Apprentis animaux sociaux

Ça doit bien faire une décennie que je ne m’étais pas mis en tête d’organiser un repas collectif. J’en avais oublié la plaie pour les invitations. Le ravitaillement, ça ira. La partie logistique, ça roule. Surtout avec le job du moment. Mais la communication, ce n’est définitivement plus trop mon fort. J’ai tout de même réussi à capter Jeanne, au bal, mardi soir. Ça l’a un peu prise au dépourvu, sur le coup. Je l’ai bien vu. Et ça se comprend. Surtout avec Henri et Lucien sur la liste des invités. Ce n’est donc pas encore un oui, mais je le sens bien. Et puis, on ne me la fera pas : Adèle n’est pas Adèle pour rien. Je suis curieux de voir Jeanne tomber le masque de la jeune femme responsable, tout en retenue et modération, bien lisse, que nous lui connaissons jusqu’à maintenant. En plus, hormis les vieux boucs du personnel, elle sera pile poil dans la génération du plus gros de la clique. Les filles devraient parvenir à la dérider un peu, c’est certain. Et je serai surpris que Marco ne tente pas sa chance…

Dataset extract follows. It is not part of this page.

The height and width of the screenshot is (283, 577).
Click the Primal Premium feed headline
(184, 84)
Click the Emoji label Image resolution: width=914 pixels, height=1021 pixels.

Parlant de Marco, il viendra donc seul. Il m’a annoncé ça par SMS ce matin. Il a envoyé son frangin et le cousin du côté de Deauville pour évaluer un chantier de restauration d’une Bugatti Type 30. Surprenant d’ailleurs qu’il ne soit pas du voyage. Ça doit cacher quelque chose, ce n’est pas possible autrement. En temps normal, il aurait sauté dans le premier véhicule à sa portée pour aller se rendre compte par lui-même. Je compte bien le cuisiner un peu, tiens. Toujours dans la série facile des SMS, le gars Henri. Bon, celui-là, je ne l’ai jamais aussi peu croisé que depuis que nous travaillons ensemble. C’en est presque comique. Il m’aura fallu 2 SMS avant que Môssieur daigne répondre. Je soupçonne que le second a attiré son attention sur le précédent qui est peut-être tombé au moment d’une sieste. Forcément, il n’a pas pu s’empêcher de me faire le coup de la question bête Y’aura de quoi boire et manger ? Bien sûr, banane ! Et il y aura ma frangine, aussi. Et pas que. Sauf que je me suis abstenu de mentionner la possible présence de Jeanne.

Me restait donc plus que Lucien. Et Anna. Et là, je pouvais oublier les SMS : je n’avais pas leurs numéros de mobiles. J’ai perdu le réflexe de demander un numéro de téléphone ou une adresse e-mail. Bien souvent, soit on me file l’information sans que je la demande, soit ça finit par s’échanger sur le tard, souvent par hasard ou parce que le besoin est tout simplement là, utile ou nécessaire. Avouons que ç’aurait été présentement utile. Surtout pour Anna. L’approcher à l’auberge ne sera pas particulièrement discret et je serai empoté, je le sais. Je voudrais bien l’attendre quelque part dans un bois, quelque chose me dit qu’on finirait forcément par se trouver. Mais pas certain que nous serions bien dans les temps pour le dîner de vendredi soir. C’est que ça ne manque pas de forêts, dans le quartier. Putain, je suis nul. J’ai donc commencé par Lucien. Lui, je sais parfaitement quand et où le trouver. Et ça collait parfaitement à mon envie de balade nocturne. Charlie et Léo s’étaient affalées sur le canapé du grand salon après avoir démarré le vidéoprojecteur et descendu l’écran. Soirée Netflix, bières et pop-corn pour ces dames. Plus tellement mon trip, comme programme.

J’ai donc mis mes petites affaires dans la besace, attrapé mon blouson suspendu à la patère du vestibule et à moi l’air du soir. Bonne nuit, les gamines. Et soyez sages !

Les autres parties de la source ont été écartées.